After only one year, GGBB is making a difference.
By Steve Charing
On the night Guerilla Gay Bar Baltimore celebrated its 1st anniversary at Mother’s Federal Hill Grille, three young women approached Byron Macfarlane (r.), one of the two co-founders and leaders of the GGBB phenomenon who was standing at the front end of the bar. They asked him for the now familiar purplish stickers that adorn those who participate in the monthly ritual of "invading" a straight bar or club in Baltimore City.
But in this case, the three women weren’t lesbians. They were straight, and it’s notable that even they wanted to be part of this growing movement.
Guerilla Gay Bar Baltimore was launched last November as an means to offer LGBT folks in the Baltimore area an alternative to the local gay bar scene and perhaps make new friends and allies outside the LGBT community.
"The primary goal of GGBB has been to better integrate the LGBT and straight communities in Baltimore," says Byron Macfarlane, an attorney and who is running as an openly gay candidate for Register of Wills in Howard County. "Along with that, we wanted to provide members of our community with opportunities to travel outside the ‘gayborhood’ and see parts of the city they may not be familiar with or may not feel comfortable in if they are by themselves or in a small group."

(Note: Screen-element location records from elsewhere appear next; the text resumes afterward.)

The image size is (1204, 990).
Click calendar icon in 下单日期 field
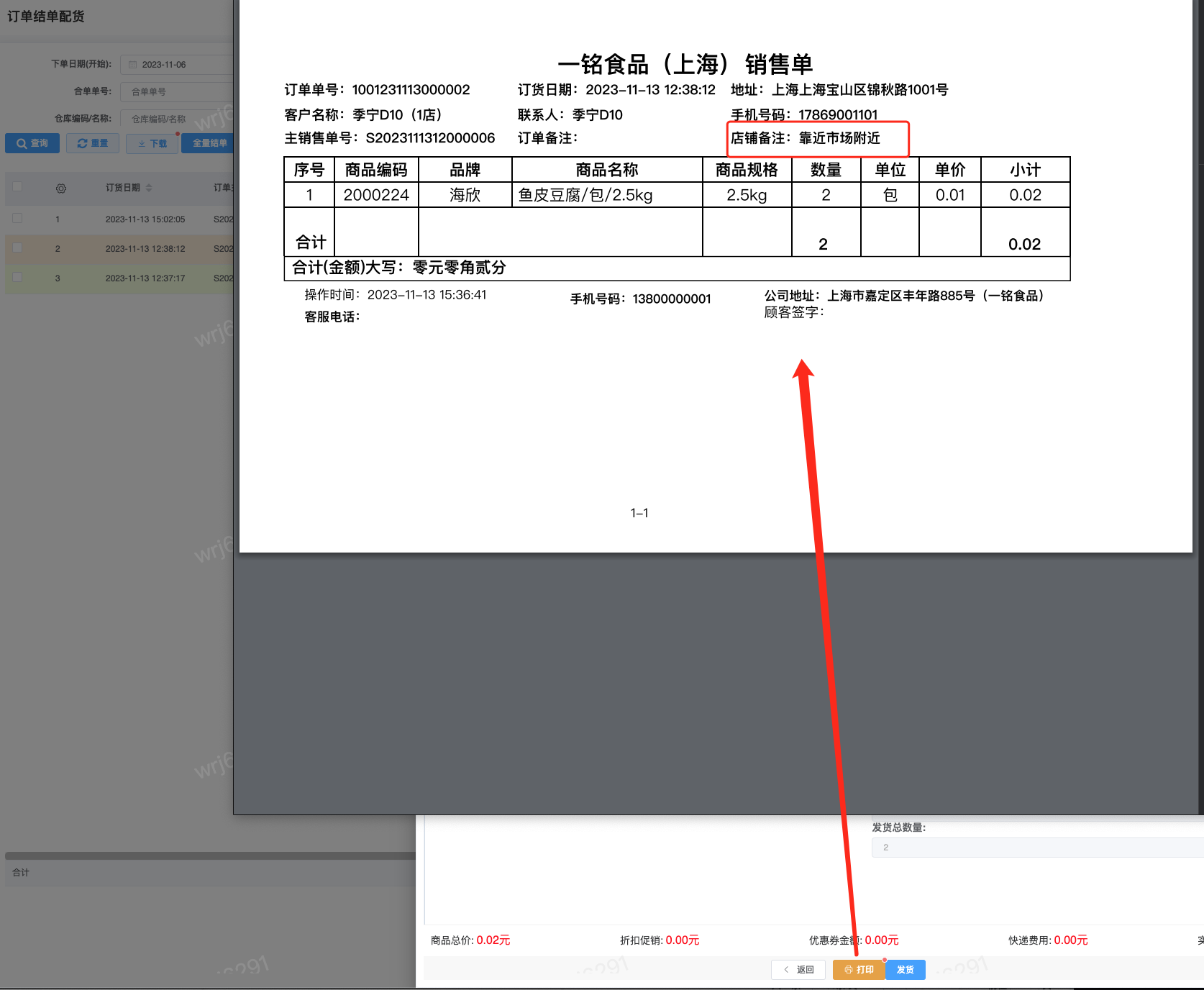(133, 65)
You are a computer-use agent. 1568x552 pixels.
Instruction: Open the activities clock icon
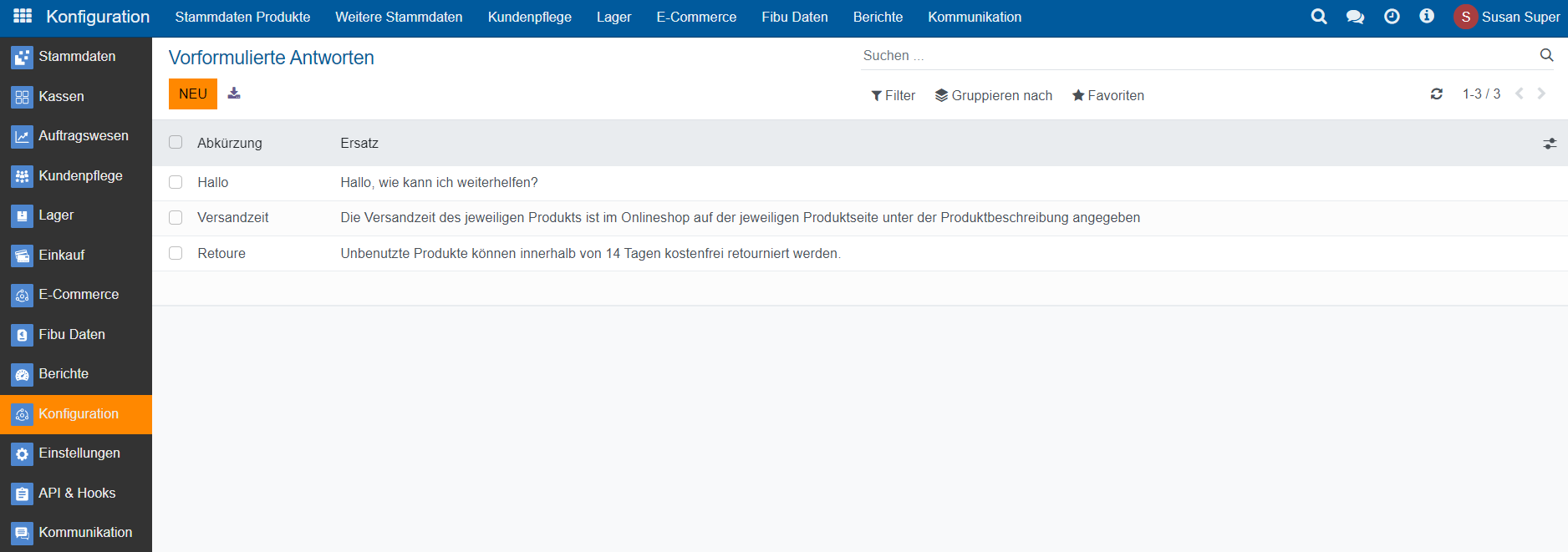(x=1392, y=17)
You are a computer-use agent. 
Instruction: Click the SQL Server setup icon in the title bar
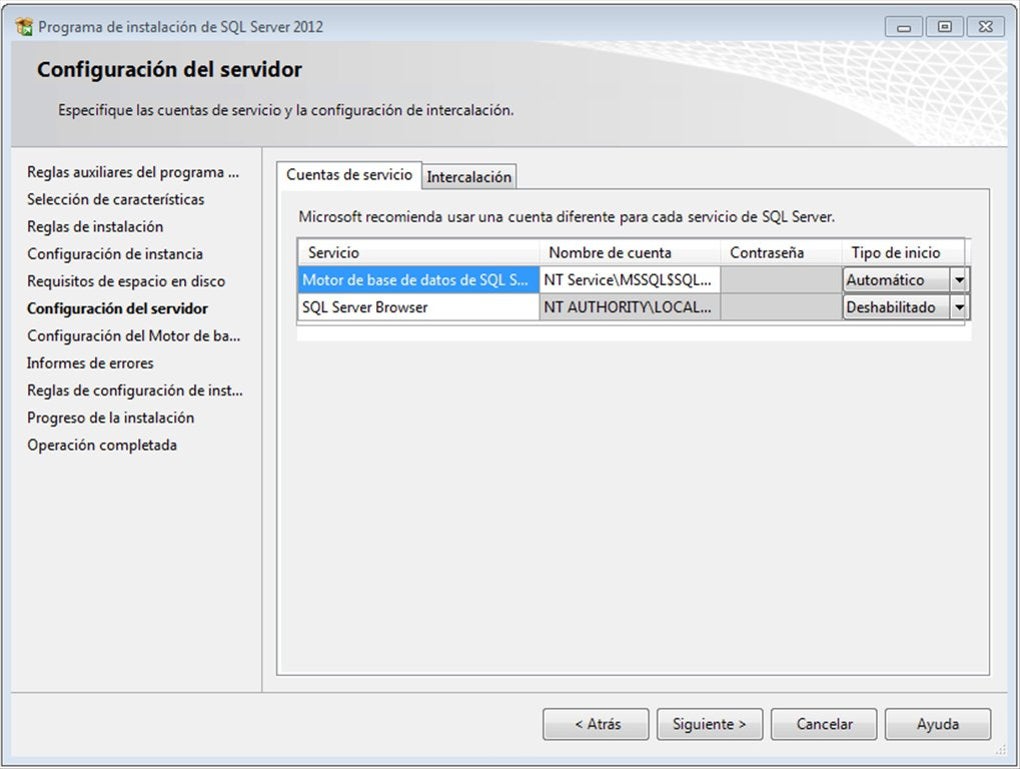click(x=24, y=25)
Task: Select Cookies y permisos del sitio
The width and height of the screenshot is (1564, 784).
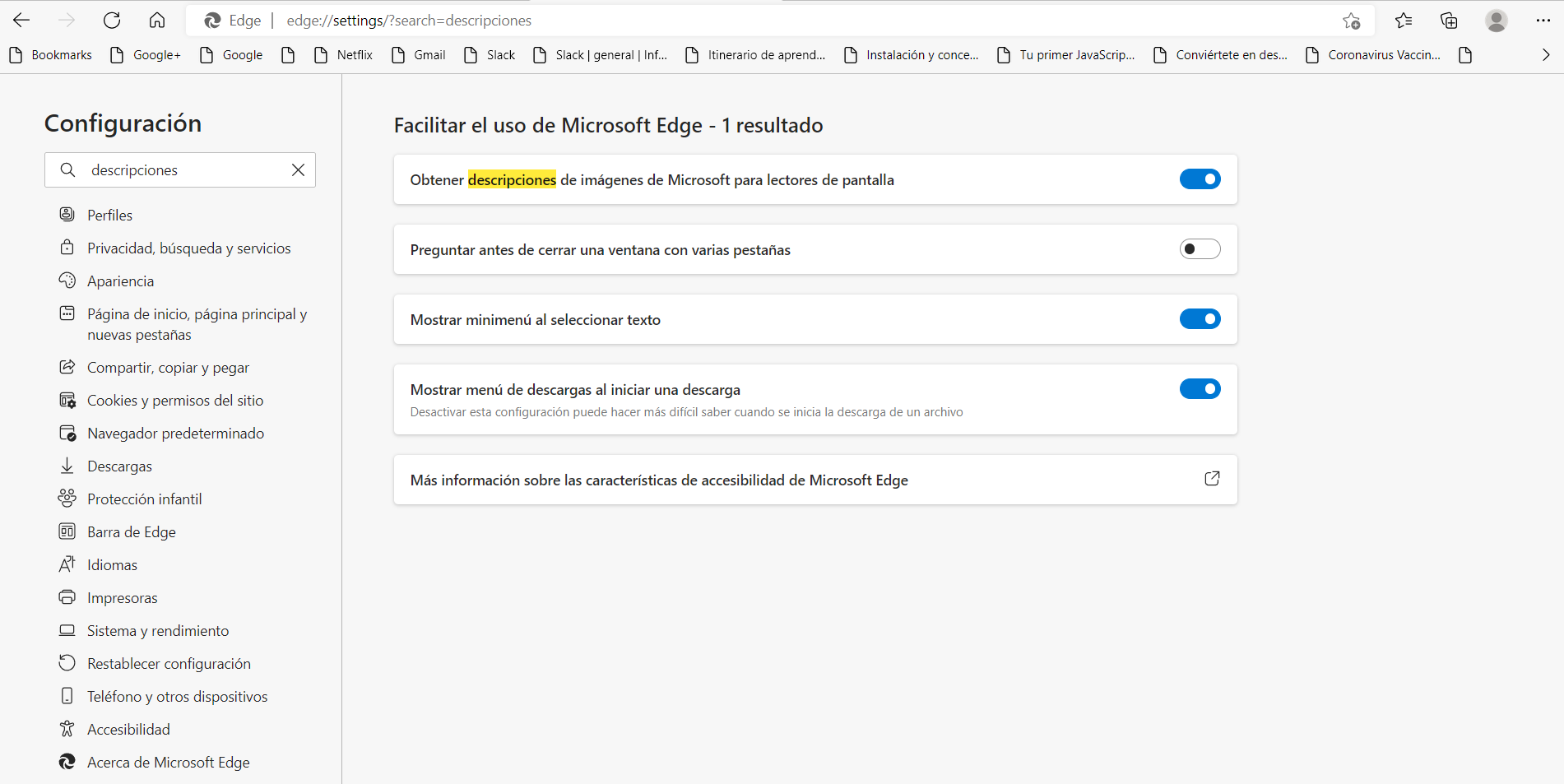Action: pos(175,400)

The popularity of GGBB took the founders by surprise. "I believe it has been a good year and we certainly have exceeded my expectations of the group," explains Mark Yost, Jr. (l.), a lobbyist and law student who is the other co-founder and leader of GGBB. "A year ago, Byron and I had hoped to have a good time doing this and expected slow steady growth. I think if you had told us that we would be having crowds of 300 on average, we would have been shocked."
In fact, the crowds have often exceeded that amount each month. Both Yost and Macfarlane seek out Baltimore venues that cater to a predominantly straight clientele and are not only willing to accept a large contingent of LGBT people but also have the capacity to accommodate the "invasion."
The announcement of the location is made two days before the scheduled event, which is the first Friday of the month. Using social networking, principally Facebook and word-of-mouth, the group has expanded by leaps and bounds.
The unforeseen growth over the year has been a major development. "Having over 1,500 ‘members’ is phenomenal and we truly enjoy our monthly gatherings," says Yost. "It’s been a place to meet old friends, make new ones and have a good time."
Macfarlane points out that bar owners and patrons around the city now know about the group and are welcoming and accepting. "Bar owners have been clamoring for our group to patronize their establishments. And now, a huge number of lesbians, gays, and allies have the first Friday of every month already booked on their calendars for GGBB and are upset when something comes up and they can't make it."
While most of these invasions have gone off smoothly, there was one hiccup at the Mad River bar in Federal Hill on the Friday of the July 4 weekend. There had been a lapse in communication between the GGBB organizers and management of the bar. That led to the Mad River’s staff not being informed of the invasion, and some ugliness ensued that resulted in the termination of two bar employees for their alleged homophobic actions. The manager profusely apologized for the miscommunication and for the employees’ conduct.
"Along the way, the people of Baltimore have shown that deep down, they are good and decent people, but we know we still have a lot of work to do," says Macfarlane.
But that mishap was just a blip during the past year. "The response has been overwhelmingly positive both from within the gay community and in the larger Baltimore community," Yost points out. "I think we are using our gatherings, which are to be fun, to also softly promote our goals of equal rights. The more ‘out’ our community is, the better served we are going to be in being accepted in society."
GGBB has not restricted itself to once-a-month straight bar invasions. "We're especially proud that we have partnered with establishments in the city to give back to those in our community who really need help. We've raised money for organizations like Brother Help Thyself and AIDS Action Baltimore," notes Macfarlane.
Yost explains, "In order to support GGBB, other LGBT causes and our own community, GGBB has returned home to ‘our base.’ It helps us recharge, regroup and to bring some new exciting events our own community." To that end, GGBB has held special theme events at Grand Central, such as Bootcamp Night, White Party and Octoberfest Sausage Party.
After one year, like any organization the co-leaders are taking stock of what was accomplished and where they want to go. "We dispelled any notion that the concept had started to get a little old when we had over 600 members attend this month's invasion," says Macfarlane.
"There clearly is still the desire in the lgbt community to have these interactions on an ongoing basis, and as long as that desire is there, GGBB will provide the outlet and the experience.
"GGBB is part of the slow, quiet, non-aggressive activism that can and will change attitudes toward members of our communities and, ultimately, lgbt rights. When people who are on the fence about our issues or are ardent opponents see us as people just like them rather than the caricatures they see on television and in the movies, we're making a big impact."
Mark Yost adds, "Baltimore is a great city, and we are trying to make it just a little more fabulous once a month."